■ **Extracted information**
================
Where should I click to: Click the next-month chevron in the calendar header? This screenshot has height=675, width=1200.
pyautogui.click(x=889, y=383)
================
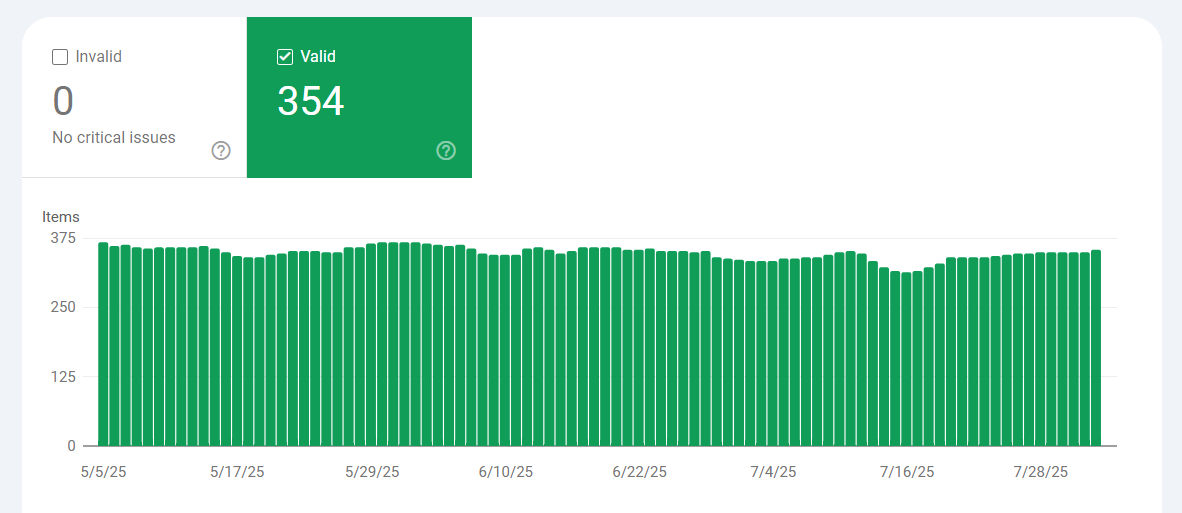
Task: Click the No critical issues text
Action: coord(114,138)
================
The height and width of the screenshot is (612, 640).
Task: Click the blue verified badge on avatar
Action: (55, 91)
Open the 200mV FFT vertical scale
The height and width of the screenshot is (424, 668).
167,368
================
■ **Task to complete**
Quote word for word the lines that start with the one containing "Where should I" and end with the one containing "pyautogui.click(x=889, y=383)", including both of those lines.

■ **Exercise output**
Where should I click to: Click the next-month chevron in the calendar header? This screenshot has height=675, width=1200.
pyautogui.click(x=889, y=383)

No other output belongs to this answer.